Re: Category Name Refused



Todd Slater wrote:
Perhaps in the case of Rome and streets, that makes good sense to have a
Streets tag and a Rome tag.  But consider this example.  I have pictures
of my family and my wife's family.  I've taken pictures of my mom and my
wife's.  So I have a "Mom" tag and a "My Family" tag and a "Wife's
family" tag.  My mother-in-law is tagged with "Mom" and "Wife's
family".  Now let's suppose I want to rename the "Mom" tag to "Wife's
mom".  It will rename all the mothers in my entire photo collection to
"Wife's Mom".  Clearly not what I want.  That was my point about the
"Canals" example earlier as well.  It comes when you want to assign new
words to your tag.

Well it would work if you had done it right in the first place <ducks>
;). I see what you're doing. I would have used either names or mom and
mom-in-law. What would you do if you had a picture of your mom with
someone from your wife's family but not your mother-in-law? You'd
still need to use "My Family" and "Wife's Family" and possibly "Mom"
and "Brother".  Would one family be dominant, such as if it were a get
together at your family's place vs. your wife's?

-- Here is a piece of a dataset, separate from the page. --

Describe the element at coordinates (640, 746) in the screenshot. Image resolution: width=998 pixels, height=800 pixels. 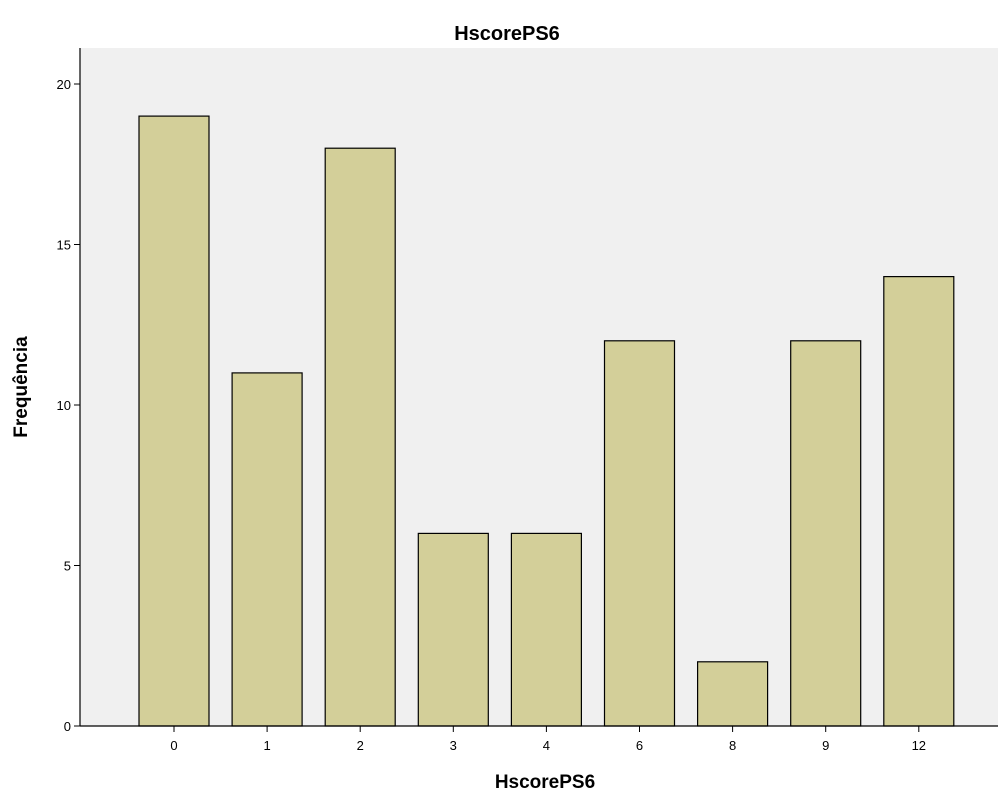
I see `x-tick-label: 6` at that location.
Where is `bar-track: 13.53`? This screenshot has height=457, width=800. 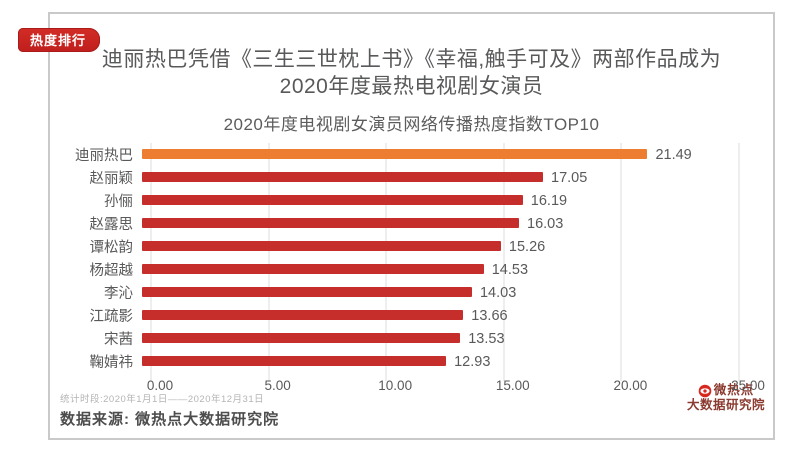
bar-track: 13.53 is located at coordinates (436, 338).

You're correct. It would have been all right in my example if I hadn't been too general with my terms. But hindsight is 20/20, so it's nice to have that loose coupling between the concepts (tags) and the words (label of the tag).

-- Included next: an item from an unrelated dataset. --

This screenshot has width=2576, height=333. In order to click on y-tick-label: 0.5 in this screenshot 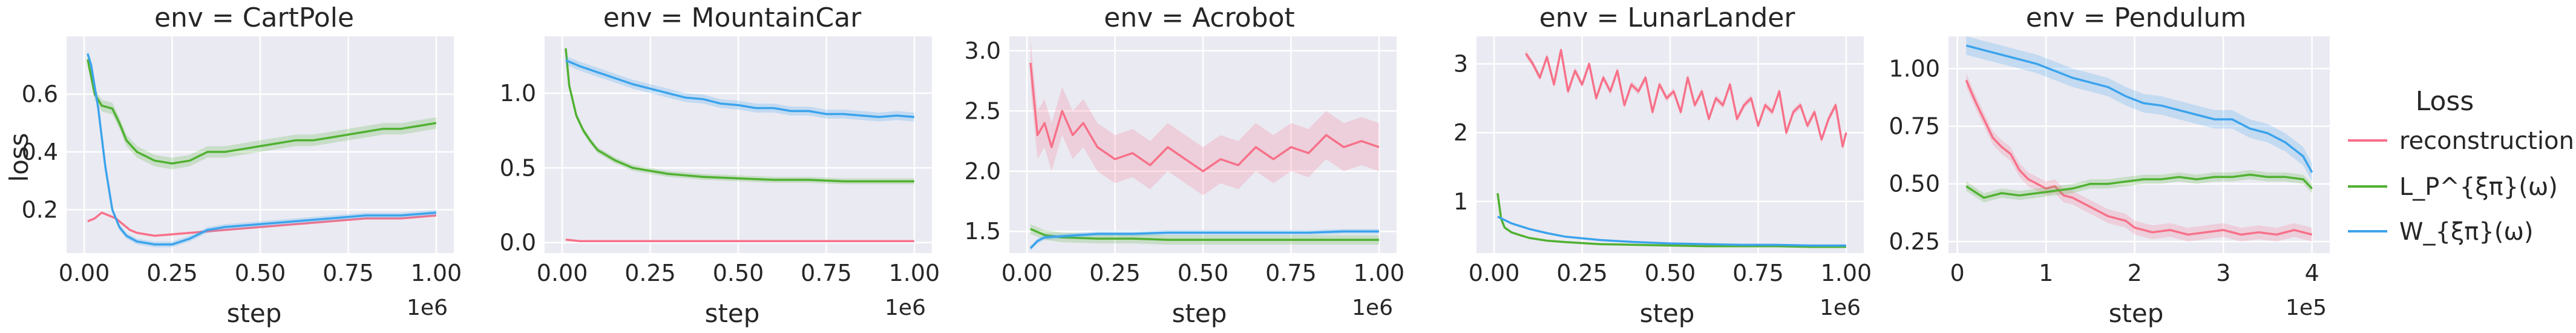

And sometimes you have less control over the changes to names anyway. For example suppose your friend gets married and changes her name? Now your keywords are all filled with the old name.
I hope that's clearer.  I'm poor at explaining this, as you might have
noticed.

Yes, that helps, thanks. As I wrote to Richard off-list, one of the
problems I think has to do with there not being standard, accepted
meanings for certain words we're using. What is a tag? A label? A
category? A folder? A category tag? Google Reader really confused me
when they offered both labels and folders and I could never figure out
what the difference between them was because they seemed to function
exactly the same.
<snip>
Yeah, there are no predefined accepted meanings for a lot of these terms. Kind of like how concepts are loosely coupled to words, huh? ;-) But the terms don't bother me. I don't care whether they're called tags or not. I just like them to be powerful for organizing without overpowering us as users.

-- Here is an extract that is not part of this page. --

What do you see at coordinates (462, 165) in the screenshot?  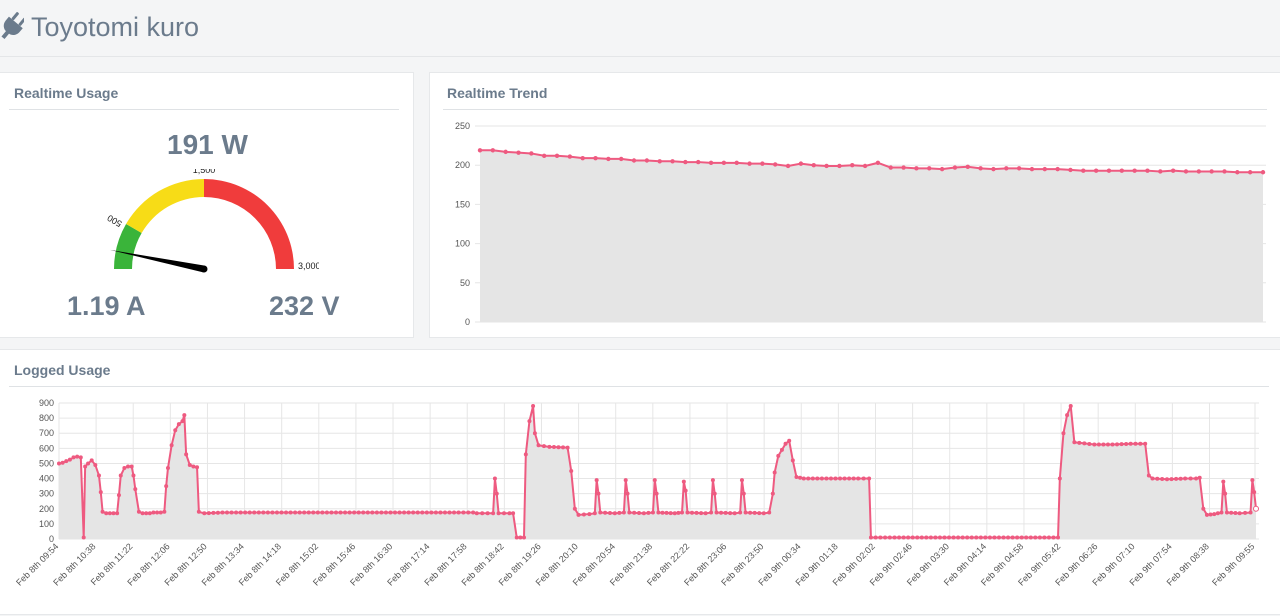 I see `y-tick-label: 200` at bounding box center [462, 165].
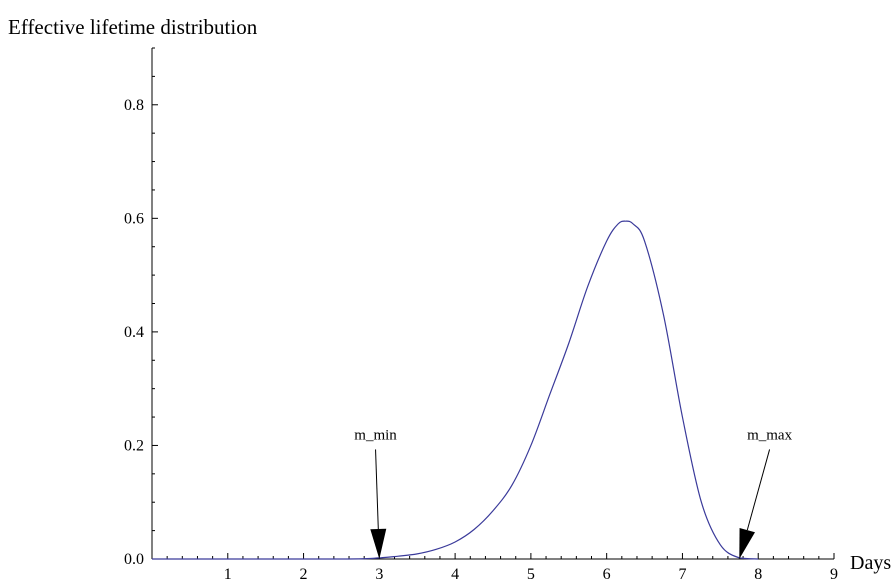 The image size is (891, 584). I want to click on chart-title: Effective lifetime distribution, so click(133, 27).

By the way, I really like your idea about related tags for when you
select "giraffe" and it gives you a list of related tags you have.  I
think your approach to organization makes perfect sense, especially for
you, but I would like something capable of doing something more powerful
as well.  I don't see why the system shouldn't be capable of doing
both.  Therefore, if you don't like Category tags, don't make any, and
it should work fine.

So I have been using category tags I guess, when I put people under
the People category? If I don't use a parent tag, then is it not a
category tag? I think this is what is confusing me in F-spot lingo.
As far as I know, there is no real distinction between category tags and other tags. I think that any tag that is top-level would be a category, but practically speaking, I think there's no difference. If you're interested in having all your tags be "flat", I would simply make them all top-level tags. Don't bother putting them under other categories. I think f-spot gives you that option, doesn't it?